=== Information provided ===
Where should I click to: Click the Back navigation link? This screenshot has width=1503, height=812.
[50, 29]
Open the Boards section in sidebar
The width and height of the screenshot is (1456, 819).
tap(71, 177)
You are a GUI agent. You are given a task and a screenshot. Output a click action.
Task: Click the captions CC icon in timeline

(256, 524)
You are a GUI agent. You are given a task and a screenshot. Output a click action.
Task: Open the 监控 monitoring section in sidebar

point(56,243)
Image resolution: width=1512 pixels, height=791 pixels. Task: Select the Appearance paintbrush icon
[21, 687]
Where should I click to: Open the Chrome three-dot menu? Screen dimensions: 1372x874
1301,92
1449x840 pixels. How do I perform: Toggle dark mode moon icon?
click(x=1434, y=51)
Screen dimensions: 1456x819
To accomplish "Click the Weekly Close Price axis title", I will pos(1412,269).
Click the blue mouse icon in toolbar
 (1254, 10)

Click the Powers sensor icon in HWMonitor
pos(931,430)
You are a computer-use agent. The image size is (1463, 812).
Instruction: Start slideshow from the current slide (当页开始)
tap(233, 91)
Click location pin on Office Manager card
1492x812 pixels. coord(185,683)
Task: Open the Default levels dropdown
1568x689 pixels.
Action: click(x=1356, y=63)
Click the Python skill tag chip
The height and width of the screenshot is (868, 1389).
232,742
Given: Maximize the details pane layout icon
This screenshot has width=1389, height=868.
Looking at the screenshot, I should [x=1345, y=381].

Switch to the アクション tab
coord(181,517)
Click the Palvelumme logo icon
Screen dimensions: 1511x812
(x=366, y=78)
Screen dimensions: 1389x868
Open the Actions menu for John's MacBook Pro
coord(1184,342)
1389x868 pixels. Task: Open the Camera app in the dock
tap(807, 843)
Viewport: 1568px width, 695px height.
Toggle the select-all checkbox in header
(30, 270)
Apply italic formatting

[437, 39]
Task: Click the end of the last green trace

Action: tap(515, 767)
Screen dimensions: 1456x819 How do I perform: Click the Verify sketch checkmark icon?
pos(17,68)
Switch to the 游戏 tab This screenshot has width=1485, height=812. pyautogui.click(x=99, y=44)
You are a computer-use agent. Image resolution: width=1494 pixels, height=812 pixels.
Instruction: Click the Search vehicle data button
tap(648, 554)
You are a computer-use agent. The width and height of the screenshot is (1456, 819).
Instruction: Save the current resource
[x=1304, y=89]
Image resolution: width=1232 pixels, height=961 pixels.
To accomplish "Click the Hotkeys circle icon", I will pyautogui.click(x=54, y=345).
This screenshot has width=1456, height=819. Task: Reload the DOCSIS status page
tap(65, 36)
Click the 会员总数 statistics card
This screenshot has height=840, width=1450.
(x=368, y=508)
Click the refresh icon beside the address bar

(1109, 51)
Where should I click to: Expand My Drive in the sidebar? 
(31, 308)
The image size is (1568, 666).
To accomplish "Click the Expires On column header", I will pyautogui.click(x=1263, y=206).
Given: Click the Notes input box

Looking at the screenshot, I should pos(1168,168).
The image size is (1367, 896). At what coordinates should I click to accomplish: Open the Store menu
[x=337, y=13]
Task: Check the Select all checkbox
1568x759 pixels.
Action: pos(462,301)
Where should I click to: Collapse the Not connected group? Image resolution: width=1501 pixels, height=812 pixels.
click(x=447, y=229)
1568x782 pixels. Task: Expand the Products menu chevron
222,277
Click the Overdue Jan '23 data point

=== What to work on ===
A single number is the answer: how many lines in the records above contain the word "agent".

=== Task answer ===
5